A consumer survey from the Healthcare Information Management Systems Society (HIMSS) provides significant clues about the road ahead. While there is still a preference for in-person care in the post-pandemic world, video visits have significant appeal, particularly among younger generations and certainly for primary care. Even in specialty care, where in-person visits have an edge, a significant number of patients desire video encounters, with younger people expressing the strongest interest.
Research and analysis for the survey was conducted by HIMSS Market Intelligence in March 2021. The sample included 509 individual consumers who had completed at least one telehealth video visit in the past 12 months. Demographics were balanced to the U.S. population.
"While patients were overall pleased with the care they received from a video-based telehealth visit, healthcare systems are still straddling a generational divide in term of attitudes towards cost and a wiliness to use video telehealth for specialty care versus primary care," Kerry Amato, executive director, health innovation, HIMSS, told HealthLeaders.
"This research illustrates the good news that more than 75% of patients were satisfied with the care they received from a video-based telehealth visit, which means that as healthcare providers are evaluating their post pandemic telehealth strategy, they can count on video being an important component," Amato says. "However, healthcare providers will need to carefully consider the use of video-based telehealth for specialty care versus primary care in their strategy. [Some] 58% of respondents indicated they are not willing to switch their specialty care provider even if offered a 50% discount, but would be willing to switch their primary care provider. That said, it may be useful for providers to initially explore a more robust video-based telehealth strategy around primary care and roll it out to other specialties as adoption increases."
Among all generations, the survey reveals that convenience is the top driver of telehealth use. The biggest barrier: Poor video/audio quality.
The Generational Divide
When choosing what type of primary care visit is preferred post-pandemic, there were differences by generation:
- 70% of Baby Boomers (ages 57-74) prefer in-person encounters; only 27% chose video visits.
- Generation X (ages 41-56) was about evenly split, with 47%% desiring in-person visits and 46% preferring video visits.
- 48% of Millennials (ages 25 to 40) indicated a preference for video visits, followed by 45% desiring an in-person visit.
- Generation Z (ages 18 to 24) expressed the strongest preference for video visits, with 55% choosing that option, and only 34% selecting in-person visits.
- Less than 5% of any generation said they preferred to use messaging or phone calls for primary care visits.
When visiting a specialist, most generations expressed a preference for in-person care post-pandemic, compared to video visits:
- 83% of Baby Boomers (ages 57-74) want to see specialists in person, with only 15% preferring video visits.
- 57% of Generation X (ages 41-56) selected in-person care, with 41% interested in video encounters.
- Millennials (ages 25 to 40) expressed a slight preference for video visits, with 48% choosing video and 46% selecting in-person visits.
- Once again, Generation Z (ages 18 to 24) expressed a strong preference for video visits, with 67% desiring video versus 30% who want in-person care.

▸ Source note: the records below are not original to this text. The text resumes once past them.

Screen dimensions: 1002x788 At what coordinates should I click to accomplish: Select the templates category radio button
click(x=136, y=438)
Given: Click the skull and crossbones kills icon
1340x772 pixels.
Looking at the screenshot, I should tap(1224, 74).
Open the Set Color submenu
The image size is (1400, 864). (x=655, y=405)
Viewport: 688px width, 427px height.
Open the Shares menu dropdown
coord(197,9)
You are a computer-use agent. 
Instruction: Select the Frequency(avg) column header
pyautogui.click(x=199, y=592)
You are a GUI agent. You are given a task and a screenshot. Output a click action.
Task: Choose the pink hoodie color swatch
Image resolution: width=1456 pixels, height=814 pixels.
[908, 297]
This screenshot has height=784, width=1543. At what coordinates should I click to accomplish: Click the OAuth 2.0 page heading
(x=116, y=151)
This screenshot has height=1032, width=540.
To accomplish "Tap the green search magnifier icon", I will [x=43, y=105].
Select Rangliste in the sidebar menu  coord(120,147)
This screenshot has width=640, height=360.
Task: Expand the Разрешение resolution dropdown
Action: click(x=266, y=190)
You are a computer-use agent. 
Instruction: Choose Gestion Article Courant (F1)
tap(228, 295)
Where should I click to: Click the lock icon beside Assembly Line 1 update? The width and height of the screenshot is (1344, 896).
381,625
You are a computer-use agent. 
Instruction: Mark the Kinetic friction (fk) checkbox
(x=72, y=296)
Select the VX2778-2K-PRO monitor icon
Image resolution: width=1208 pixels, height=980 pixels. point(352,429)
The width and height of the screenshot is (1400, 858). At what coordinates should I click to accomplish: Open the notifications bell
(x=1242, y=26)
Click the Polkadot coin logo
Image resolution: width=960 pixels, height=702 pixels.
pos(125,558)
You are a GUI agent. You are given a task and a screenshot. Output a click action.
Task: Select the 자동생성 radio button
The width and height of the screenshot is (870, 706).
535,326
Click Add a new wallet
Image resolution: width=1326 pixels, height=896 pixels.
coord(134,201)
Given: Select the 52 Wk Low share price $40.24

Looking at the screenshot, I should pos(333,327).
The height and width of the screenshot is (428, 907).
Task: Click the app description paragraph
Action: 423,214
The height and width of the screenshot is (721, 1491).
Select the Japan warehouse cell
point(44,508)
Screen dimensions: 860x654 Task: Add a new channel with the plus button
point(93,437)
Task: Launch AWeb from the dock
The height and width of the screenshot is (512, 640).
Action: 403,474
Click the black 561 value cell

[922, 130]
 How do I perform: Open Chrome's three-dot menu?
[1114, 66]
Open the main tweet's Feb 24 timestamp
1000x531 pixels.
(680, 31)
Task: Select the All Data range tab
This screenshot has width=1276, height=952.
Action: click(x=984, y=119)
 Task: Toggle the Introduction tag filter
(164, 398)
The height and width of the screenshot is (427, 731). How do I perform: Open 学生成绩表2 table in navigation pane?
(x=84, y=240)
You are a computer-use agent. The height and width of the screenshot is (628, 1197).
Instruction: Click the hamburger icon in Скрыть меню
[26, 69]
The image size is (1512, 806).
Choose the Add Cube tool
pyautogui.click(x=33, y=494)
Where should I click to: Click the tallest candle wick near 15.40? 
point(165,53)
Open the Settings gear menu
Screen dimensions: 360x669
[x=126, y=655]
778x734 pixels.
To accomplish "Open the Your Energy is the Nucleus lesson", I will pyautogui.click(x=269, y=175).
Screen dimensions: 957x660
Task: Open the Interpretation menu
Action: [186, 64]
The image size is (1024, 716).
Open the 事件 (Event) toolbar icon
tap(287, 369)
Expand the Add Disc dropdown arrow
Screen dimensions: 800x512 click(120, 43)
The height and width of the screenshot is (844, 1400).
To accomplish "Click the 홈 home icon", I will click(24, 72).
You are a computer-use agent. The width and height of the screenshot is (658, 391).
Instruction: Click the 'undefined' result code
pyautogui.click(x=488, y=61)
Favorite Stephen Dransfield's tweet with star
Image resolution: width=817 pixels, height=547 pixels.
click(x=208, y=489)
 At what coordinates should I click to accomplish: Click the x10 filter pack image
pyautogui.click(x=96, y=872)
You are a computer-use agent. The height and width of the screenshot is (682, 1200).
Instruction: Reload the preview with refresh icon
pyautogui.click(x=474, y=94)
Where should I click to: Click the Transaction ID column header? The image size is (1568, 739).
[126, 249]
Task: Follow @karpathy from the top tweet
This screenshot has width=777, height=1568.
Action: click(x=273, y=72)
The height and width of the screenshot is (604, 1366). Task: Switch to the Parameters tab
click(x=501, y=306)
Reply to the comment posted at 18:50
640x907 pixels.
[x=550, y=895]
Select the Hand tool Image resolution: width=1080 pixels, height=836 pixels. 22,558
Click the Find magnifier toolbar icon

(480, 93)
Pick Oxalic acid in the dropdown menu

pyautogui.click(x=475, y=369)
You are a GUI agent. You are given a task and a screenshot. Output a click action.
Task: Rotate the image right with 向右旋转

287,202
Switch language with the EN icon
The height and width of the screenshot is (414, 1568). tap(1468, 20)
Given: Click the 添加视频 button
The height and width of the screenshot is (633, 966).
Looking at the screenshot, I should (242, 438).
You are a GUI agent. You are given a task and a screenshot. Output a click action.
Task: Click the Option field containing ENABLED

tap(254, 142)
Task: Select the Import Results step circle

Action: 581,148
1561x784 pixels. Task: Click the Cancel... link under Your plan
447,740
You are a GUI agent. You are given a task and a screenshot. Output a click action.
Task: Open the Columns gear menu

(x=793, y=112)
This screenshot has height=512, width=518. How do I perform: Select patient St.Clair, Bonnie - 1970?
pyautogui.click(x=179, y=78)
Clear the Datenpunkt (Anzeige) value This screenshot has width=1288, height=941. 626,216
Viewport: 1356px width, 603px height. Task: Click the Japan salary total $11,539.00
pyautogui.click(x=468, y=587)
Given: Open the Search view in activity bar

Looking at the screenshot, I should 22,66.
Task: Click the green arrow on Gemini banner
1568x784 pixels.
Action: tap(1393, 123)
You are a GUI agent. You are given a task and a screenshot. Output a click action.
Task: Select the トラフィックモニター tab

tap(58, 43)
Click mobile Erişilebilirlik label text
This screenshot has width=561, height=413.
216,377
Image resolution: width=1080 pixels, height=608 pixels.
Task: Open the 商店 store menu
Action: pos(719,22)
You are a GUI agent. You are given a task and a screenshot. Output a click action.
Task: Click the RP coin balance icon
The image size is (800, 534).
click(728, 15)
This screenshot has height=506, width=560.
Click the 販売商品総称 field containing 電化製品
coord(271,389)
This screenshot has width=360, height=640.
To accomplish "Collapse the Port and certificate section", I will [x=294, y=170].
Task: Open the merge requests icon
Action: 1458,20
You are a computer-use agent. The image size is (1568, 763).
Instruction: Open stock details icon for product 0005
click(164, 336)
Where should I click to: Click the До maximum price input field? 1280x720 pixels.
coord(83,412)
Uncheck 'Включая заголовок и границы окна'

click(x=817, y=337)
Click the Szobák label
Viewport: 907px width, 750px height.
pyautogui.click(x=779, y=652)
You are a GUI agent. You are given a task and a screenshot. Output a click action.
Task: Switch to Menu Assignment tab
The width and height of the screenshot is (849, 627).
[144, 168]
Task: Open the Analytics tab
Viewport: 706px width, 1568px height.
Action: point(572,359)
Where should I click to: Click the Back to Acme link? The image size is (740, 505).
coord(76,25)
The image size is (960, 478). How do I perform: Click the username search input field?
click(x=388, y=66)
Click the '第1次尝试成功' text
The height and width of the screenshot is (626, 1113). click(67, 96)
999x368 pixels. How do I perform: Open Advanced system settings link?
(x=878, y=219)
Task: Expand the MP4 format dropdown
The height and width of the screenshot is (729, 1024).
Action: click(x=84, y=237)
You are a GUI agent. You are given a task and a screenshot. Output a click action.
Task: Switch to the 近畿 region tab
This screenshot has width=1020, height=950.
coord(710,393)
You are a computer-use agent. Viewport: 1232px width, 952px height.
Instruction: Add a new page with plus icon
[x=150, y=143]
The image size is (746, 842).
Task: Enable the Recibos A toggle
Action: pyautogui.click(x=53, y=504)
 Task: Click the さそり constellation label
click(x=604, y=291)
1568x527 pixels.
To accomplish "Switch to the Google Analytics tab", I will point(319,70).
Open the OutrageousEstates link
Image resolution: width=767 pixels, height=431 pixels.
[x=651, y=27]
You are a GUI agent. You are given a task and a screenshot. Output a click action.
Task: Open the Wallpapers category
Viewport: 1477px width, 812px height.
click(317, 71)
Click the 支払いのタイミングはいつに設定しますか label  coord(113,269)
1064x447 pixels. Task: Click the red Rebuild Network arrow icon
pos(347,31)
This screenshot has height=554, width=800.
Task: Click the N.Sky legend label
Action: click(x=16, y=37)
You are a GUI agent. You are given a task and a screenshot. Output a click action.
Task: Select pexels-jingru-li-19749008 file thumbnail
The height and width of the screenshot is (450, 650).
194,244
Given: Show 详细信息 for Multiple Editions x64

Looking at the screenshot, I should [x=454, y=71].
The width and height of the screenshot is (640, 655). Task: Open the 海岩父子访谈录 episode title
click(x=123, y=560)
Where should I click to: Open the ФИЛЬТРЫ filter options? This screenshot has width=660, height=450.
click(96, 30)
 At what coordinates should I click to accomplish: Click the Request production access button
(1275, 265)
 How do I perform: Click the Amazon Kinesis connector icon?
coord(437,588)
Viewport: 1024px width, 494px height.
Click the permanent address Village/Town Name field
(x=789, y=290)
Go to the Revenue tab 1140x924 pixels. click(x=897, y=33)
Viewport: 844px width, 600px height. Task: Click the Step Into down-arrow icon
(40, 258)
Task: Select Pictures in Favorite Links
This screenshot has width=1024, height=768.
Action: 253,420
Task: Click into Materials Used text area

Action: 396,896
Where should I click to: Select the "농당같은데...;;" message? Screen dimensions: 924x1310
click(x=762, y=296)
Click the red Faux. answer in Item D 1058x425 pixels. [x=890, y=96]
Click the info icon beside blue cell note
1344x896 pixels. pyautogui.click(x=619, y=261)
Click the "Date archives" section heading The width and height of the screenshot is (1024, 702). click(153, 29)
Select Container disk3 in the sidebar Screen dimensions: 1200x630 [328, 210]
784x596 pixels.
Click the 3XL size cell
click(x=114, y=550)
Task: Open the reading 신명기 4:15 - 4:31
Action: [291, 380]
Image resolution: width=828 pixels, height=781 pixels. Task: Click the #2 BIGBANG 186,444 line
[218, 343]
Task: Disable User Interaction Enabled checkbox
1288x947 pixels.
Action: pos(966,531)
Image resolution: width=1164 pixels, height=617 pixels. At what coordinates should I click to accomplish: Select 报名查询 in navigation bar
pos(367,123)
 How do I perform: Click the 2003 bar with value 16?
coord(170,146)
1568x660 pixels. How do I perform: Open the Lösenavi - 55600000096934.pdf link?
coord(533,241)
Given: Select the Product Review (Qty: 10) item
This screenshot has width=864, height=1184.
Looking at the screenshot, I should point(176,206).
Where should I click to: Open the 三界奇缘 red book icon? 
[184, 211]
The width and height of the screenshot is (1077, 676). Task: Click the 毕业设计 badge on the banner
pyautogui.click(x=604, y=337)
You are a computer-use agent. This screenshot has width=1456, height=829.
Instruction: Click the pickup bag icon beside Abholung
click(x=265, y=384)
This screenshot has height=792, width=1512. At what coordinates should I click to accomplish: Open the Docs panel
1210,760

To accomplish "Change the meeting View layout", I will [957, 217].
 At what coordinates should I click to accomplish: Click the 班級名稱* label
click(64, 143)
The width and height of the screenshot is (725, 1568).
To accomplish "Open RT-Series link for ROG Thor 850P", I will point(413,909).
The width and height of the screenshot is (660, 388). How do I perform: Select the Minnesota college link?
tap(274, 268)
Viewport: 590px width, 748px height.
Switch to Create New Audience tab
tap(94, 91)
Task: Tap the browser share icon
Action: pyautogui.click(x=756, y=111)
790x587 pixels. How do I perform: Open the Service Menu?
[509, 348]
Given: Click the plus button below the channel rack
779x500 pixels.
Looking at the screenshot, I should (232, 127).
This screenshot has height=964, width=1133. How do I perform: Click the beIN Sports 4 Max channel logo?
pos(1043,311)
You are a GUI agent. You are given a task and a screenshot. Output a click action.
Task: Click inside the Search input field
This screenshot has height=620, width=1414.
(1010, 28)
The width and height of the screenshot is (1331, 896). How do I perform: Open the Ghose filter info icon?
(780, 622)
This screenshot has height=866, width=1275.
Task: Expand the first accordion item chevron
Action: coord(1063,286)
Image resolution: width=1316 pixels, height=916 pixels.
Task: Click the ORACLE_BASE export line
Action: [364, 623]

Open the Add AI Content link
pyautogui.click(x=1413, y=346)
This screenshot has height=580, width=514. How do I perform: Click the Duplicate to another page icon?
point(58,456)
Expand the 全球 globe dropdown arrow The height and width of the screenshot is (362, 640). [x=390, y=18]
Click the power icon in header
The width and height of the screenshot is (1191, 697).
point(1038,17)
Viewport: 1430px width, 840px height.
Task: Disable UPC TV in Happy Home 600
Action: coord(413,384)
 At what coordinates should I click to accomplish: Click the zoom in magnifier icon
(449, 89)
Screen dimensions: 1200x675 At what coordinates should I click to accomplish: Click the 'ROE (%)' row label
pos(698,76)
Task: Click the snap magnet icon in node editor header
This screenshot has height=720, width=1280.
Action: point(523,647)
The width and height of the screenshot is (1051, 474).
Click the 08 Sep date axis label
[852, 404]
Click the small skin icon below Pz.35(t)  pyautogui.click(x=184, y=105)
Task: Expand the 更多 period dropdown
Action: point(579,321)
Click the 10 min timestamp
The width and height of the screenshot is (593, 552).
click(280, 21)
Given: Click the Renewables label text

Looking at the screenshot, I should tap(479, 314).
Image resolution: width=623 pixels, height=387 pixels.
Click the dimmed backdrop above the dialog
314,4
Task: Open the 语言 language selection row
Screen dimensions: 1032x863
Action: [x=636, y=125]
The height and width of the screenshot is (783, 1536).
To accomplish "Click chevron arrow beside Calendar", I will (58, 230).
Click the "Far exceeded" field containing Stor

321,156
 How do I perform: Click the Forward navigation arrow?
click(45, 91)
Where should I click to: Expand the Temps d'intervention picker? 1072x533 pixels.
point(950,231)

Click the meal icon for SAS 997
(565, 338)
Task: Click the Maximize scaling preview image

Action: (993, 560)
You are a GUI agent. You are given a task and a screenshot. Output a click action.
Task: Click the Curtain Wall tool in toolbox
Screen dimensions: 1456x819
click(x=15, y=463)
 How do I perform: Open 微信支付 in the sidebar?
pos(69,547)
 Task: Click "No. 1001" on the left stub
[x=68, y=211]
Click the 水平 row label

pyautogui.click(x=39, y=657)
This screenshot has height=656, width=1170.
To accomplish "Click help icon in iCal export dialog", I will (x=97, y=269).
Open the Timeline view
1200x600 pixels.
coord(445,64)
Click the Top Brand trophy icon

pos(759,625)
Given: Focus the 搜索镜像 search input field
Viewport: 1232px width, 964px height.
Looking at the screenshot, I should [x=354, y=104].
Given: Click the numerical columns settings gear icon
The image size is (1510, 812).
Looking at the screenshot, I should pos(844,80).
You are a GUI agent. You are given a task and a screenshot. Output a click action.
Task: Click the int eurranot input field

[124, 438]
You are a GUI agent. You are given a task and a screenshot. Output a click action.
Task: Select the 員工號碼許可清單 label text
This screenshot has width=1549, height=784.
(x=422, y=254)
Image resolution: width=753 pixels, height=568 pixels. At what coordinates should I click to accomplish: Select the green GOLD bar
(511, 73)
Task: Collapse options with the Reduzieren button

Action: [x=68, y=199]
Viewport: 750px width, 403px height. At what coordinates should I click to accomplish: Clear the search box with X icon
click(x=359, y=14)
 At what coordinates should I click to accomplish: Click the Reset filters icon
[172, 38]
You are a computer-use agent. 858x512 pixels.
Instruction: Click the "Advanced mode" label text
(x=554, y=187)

- Phone calls or messaging with specialists were low on the preference scale, with only zero to 4% of any generation selecting these options.
The Cost Factor
The survey also explored cost factors. HIMSS reports:
- On average, out-of-pocket costs for patients were higher for in-person appointments ($34.68) compared to video appointments ($29.40).
- Research revealed 67% of respondents expect telehealth to cost less than traditional visits because they are virtual, shorter, and have minimal overhead office expenses.
- About half of patients are willing to change their primary care physicians if offered a discount.
- Younger generations are more tempted to save 50% by changing physicians compared to Baby Boomers.
- Specialty care providers are seen to have a higher value, therefore only one-in-three of those surveyed would be open to changing specialty care providers, regardless of the discount.
- Overall, four in 10 would choose to change providers to save money, while one in five would not want to change providers to save money because they already have a trusted doctor.
The survey also offered some compelling information to health systems as remote care begins to gain traction. The majority of respondents indicated they would be willing to use a health app if asked by their doctor, with more than half preferring an app designed especially for doctor‒patient use. Nearly four out of 10 respondents use a health app, with about 60% sharing the data with their doctors.
“Healthcare systems are still straddling a generational divide in term of attitudes towards cost and a wiliness to use video telehealth for specialty care versus primary care.”
Kerry Amato, executive director, health innovation, HIMSS
Mandy Roth is the innovations editor at HealthLeaders.
With the exception of Baby Boomers, about half of all generations prefer video visits for primary care.
Preference for specialist care via video ranges from 15% to 67%, with younger patients preferring this form of care.
67% of respondents expect telehealth to cost less than traditional visits because they are virtual, shorter, and have minimal overhead office expenses.